**WORK INSTRUCTION**
Go through the entries below and print each one exactly.

SOURCE RECORDS section start

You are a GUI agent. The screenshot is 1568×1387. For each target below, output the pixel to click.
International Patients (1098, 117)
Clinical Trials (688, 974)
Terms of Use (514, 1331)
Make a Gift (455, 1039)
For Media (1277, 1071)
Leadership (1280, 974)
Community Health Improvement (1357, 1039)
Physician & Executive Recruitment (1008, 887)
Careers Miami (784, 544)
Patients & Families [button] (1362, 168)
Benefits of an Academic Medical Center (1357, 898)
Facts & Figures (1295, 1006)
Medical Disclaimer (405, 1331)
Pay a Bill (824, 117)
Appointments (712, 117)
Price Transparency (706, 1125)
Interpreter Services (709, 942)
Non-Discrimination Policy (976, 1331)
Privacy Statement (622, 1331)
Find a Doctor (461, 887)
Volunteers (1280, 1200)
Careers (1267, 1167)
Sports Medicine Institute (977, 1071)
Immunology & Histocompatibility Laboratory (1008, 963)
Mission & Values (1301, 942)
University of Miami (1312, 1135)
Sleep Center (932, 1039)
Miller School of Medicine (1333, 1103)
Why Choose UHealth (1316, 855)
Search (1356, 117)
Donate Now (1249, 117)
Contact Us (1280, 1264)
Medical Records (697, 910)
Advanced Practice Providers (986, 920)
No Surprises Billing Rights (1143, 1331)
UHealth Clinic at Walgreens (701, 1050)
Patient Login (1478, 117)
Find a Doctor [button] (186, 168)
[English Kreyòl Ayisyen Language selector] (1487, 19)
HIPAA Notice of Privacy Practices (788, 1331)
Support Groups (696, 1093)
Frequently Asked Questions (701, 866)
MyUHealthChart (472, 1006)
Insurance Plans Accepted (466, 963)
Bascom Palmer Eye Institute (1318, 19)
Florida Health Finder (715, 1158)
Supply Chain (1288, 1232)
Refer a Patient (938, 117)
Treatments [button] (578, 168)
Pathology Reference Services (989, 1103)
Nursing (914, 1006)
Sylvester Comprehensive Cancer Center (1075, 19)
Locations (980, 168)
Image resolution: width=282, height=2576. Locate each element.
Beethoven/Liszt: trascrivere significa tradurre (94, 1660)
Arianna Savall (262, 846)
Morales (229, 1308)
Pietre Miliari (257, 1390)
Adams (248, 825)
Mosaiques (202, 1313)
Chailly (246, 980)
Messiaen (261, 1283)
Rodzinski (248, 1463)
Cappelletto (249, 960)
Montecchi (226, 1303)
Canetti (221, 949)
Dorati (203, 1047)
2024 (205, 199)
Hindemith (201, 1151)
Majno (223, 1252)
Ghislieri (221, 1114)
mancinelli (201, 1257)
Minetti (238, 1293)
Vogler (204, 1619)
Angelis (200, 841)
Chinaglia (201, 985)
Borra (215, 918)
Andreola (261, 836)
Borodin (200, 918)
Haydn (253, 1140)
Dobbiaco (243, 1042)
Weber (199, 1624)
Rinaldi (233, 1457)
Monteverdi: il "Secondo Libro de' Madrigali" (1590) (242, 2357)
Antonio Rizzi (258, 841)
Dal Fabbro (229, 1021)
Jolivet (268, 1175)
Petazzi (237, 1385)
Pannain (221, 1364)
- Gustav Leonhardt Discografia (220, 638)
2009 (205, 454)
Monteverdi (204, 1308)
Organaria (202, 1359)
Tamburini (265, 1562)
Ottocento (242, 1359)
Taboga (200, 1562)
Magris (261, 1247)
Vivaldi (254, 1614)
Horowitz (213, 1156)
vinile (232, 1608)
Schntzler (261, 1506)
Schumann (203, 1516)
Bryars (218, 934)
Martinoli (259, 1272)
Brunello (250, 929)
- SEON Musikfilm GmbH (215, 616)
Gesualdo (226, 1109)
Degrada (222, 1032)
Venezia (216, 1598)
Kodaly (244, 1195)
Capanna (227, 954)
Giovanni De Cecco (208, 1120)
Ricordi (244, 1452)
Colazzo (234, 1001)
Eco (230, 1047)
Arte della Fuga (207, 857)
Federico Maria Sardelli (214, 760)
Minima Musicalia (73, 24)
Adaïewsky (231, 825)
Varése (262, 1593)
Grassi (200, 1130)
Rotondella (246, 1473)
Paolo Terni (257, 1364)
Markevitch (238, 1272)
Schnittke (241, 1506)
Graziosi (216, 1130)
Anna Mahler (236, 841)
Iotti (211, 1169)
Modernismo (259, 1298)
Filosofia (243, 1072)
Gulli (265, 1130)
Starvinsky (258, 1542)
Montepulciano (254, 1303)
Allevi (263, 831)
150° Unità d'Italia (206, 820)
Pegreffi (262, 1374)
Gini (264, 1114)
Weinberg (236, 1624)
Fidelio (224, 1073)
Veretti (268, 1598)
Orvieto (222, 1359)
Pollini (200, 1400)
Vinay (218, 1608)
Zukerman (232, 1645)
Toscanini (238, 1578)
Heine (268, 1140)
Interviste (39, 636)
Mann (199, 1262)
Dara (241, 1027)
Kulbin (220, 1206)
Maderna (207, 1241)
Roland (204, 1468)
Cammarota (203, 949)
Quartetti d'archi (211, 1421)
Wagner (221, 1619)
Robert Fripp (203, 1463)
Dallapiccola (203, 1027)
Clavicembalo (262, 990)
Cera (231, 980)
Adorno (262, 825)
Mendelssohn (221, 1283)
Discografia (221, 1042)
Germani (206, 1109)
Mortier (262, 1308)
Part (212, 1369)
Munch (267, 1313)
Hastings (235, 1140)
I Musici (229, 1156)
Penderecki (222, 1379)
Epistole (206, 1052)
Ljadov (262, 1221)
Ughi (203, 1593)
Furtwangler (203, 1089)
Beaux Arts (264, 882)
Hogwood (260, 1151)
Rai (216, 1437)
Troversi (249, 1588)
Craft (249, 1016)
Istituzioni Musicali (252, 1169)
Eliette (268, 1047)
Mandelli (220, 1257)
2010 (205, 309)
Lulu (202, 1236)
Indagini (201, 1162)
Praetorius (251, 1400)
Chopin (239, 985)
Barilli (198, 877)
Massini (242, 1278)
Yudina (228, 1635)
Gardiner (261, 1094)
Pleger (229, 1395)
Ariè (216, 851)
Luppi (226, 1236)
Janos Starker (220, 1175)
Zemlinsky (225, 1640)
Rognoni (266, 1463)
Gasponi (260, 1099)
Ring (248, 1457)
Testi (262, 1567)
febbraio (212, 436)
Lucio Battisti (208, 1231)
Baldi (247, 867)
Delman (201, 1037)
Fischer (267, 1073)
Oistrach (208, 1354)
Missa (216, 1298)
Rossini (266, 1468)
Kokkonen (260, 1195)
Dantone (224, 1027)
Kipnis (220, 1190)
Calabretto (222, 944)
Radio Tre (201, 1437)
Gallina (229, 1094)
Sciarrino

SOURCE RECORDS section end

**YOUR SOLUTION**
You are a GUI agent. The screenshot is 1568×1387. For each target below, output the pixel to click.
International Patients (1098, 117)
Clinical Trials (688, 974)
Terms of Use (514, 1331)
Make a Gift (455, 1039)
For Media (1277, 1071)
Leadership (1280, 974)
Community Health Improvement (1357, 1039)
Physician & Executive Recruitment (1008, 887)
Careers Miami (784, 544)
Patients & Families [button] (1362, 168)
Benefits of an Academic Medical Center (1357, 898)
Facts & Figures (1295, 1006)
Medical Disclaimer (405, 1331)
Pay a Bill (824, 117)
Appointments (712, 117)
Price Transparency (706, 1125)
Interpreter Services (709, 942)
Non-Discrimination Policy (976, 1331)
Privacy Statement (622, 1331)
Find a Doctor (461, 887)
Volunteers (1280, 1200)
Careers (1267, 1167)
Sports Medicine Institute (977, 1071)
Immunology & Histocompatibility Laboratory (1008, 963)
Mission & Values (1301, 942)
University of Miami (1312, 1135)
Sleep Center (932, 1039)
Miller School of Medicine (1333, 1103)
Why Choose UHealth (1316, 855)
Search (1356, 117)
Donate Now (1249, 117)
Contact Us (1280, 1264)
Medical Records (697, 910)
Advanced Practice Providers (986, 920)
No Surprises Billing Rights (1143, 1331)
UHealth Clinic at Walgreens (701, 1050)
Patient Login (1478, 117)
Find a Doctor [button] (186, 168)
[English Kreyòl Ayisyen Language selector] (1487, 19)
HIPAA Notice of Privacy Practices (788, 1331)
Support Groups (696, 1093)
Frequently Asked Questions (701, 866)
MyUHealthChart (472, 1006)
Insurance Plans Accepted (466, 963)
Bascom Palmer Eye Institute (1318, 19)
Florida Health Finder (715, 1158)
Supply Chain (1288, 1232)
Refer a Patient (938, 117)
Treatments [button] (578, 168)
Pathology Reference Services (989, 1103)
Nursing (914, 1006)
Sylvester Comprehensive Cancer Center (1075, 19)
Locations (980, 168)
Image resolution: width=282, height=2576. Locate each element.
Beethoven/Liszt: trascrivere significa tradurre (94, 1660)
Arianna Savall (262, 846)
Morales (229, 1308)
Pietre Miliari (257, 1390)
Adams (248, 825)
Mosaiques (202, 1313)
Chailly (246, 980)
Messiaen (261, 1283)
Rodzinski (248, 1463)
Cappelletto (249, 960)
Montecchi (226, 1303)
Canetti (221, 949)
Dorati (203, 1047)
2024 (205, 199)
Hindemith (201, 1151)
Majno (223, 1252)
Ghislieri (221, 1114)
mancinelli (201, 1257)
Minetti (238, 1293)
Vogler (204, 1619)
Angelis (200, 841)
Chinaglia (201, 985)
Borra (215, 918)
Andreola (261, 836)
Borodin (200, 918)
Haydn (253, 1140)
Dobbiaco (243, 1042)
Weber (199, 1624)
Rinaldi (233, 1457)
Monteverdi: il "Secondo Libro de' Madrigali" (1590) (242, 2357)
Antonio Rizzi (258, 841)
Dal Fabbro (229, 1021)
Jolivet (268, 1175)
Petazzi (237, 1385)
Pannain (221, 1364)
- Gustav Leonhardt Discografia (220, 638)
2009 (205, 454)
Monteverdi (204, 1308)
Organaria (202, 1359)
Tamburini (265, 1562)
Ottocento (242, 1359)
Taboga (200, 1562)
Magris (261, 1247)
Vivaldi (254, 1614)
Horowitz (213, 1156)
vinile (232, 1608)
Schntzler (261, 1506)
Schumann (203, 1516)
Bryars (218, 934)
Martinoli (259, 1272)
Brunello (250, 929)
- SEON Musikfilm GmbH (215, 616)
Gesualdo (226, 1109)
Degrada (222, 1032)
Venezia (216, 1598)
Kodaly (244, 1195)
Capanna (227, 954)
Giovanni De Cecco (208, 1120)
Ricordi (244, 1452)
Colazzo (234, 1001)
Eco (230, 1047)
Arte della Fuga (207, 857)
Federico Maria Sardelli (214, 760)
Minima Musicalia (73, 24)
Adaïewsky (231, 825)
Varése (262, 1593)
Grassi (200, 1130)
Rotondella (246, 1473)
Paolo Terni (257, 1364)
Markevitch (238, 1272)
Schnittke (241, 1506)
Graziosi (216, 1130)
Anna Mahler (236, 841)
Iotti (211, 1169)
Modernismo (259, 1298)
Filosofia (243, 1072)
Gulli (265, 1130)
Starvinsky (258, 1542)
Montepulciano (254, 1303)
Allevi (263, 831)
150° Unità d'Italia (206, 820)
Pegreffi (262, 1374)
Gini (264, 1114)
Weinberg (236, 1624)
Fidelio (224, 1073)
Veretti (268, 1598)
Orvieto (222, 1359)
Pollini (200, 1400)
Vinay (218, 1608)
Zukerman (232, 1645)
Toscanini (238, 1578)
Heine (268, 1140)
Interviste (39, 636)
Mann (199, 1262)
Dara (241, 1027)
Kulbin (220, 1206)
Maderna (207, 1241)
Roland (204, 1468)
Cammarota (203, 949)
Quartetti d'archi (211, 1421)
Wagner (221, 1619)
Robert Fripp (203, 1463)
Dallapiccola (203, 1027)
Clavicembalo (262, 990)
Cera (231, 980)
Adorno (262, 825)
Mendelssohn (221, 1283)
Discografia (221, 1042)
Germani (206, 1109)
Mortier (262, 1308)
Part (212, 1369)
Munch (267, 1313)
Hastings (235, 1140)
I Musici (229, 1156)
Penderecki (222, 1379)
Epistole (206, 1052)
Ljadov (262, 1221)
Ughi (203, 1593)
Furtwangler (203, 1089)
Beaux Arts (264, 882)
Hogwood (260, 1151)
Rai (216, 1437)
Troversi (249, 1588)
Craft (249, 1016)
Istituzioni Musicali (252, 1169)
Eliette (268, 1047)
Mandelli (220, 1257)
2010 (205, 309)
Lulu (202, 1236)
Indagini (201, 1162)
Praetorius (251, 1400)
Chopin (239, 985)
Barilli (198, 877)
Massini (242, 1278)
Yudina (228, 1635)
Gardiner (261, 1094)
Pleger (229, 1395)
Ariè (216, 851)
Luppi (226, 1236)
Janos Starker (220, 1175)
Zemlinsky (225, 1640)
Rognoni (266, 1463)
Gasponi (260, 1099)
Ring (248, 1457)
Testi (262, 1567)
febbraio (212, 436)
Lucio Battisti (208, 1231)
Baldi (247, 867)
Delman (201, 1037)
Fischer (267, 1073)
Oistrach (208, 1354)
Missa (216, 1298)
Rossini (266, 1468)
Kokkonen (260, 1195)
Dantone (224, 1027)
Kipnis (220, 1190)
Calabretto (222, 944)
Radio Tre (201, 1437)
Gallina (229, 1094)
Sciarrino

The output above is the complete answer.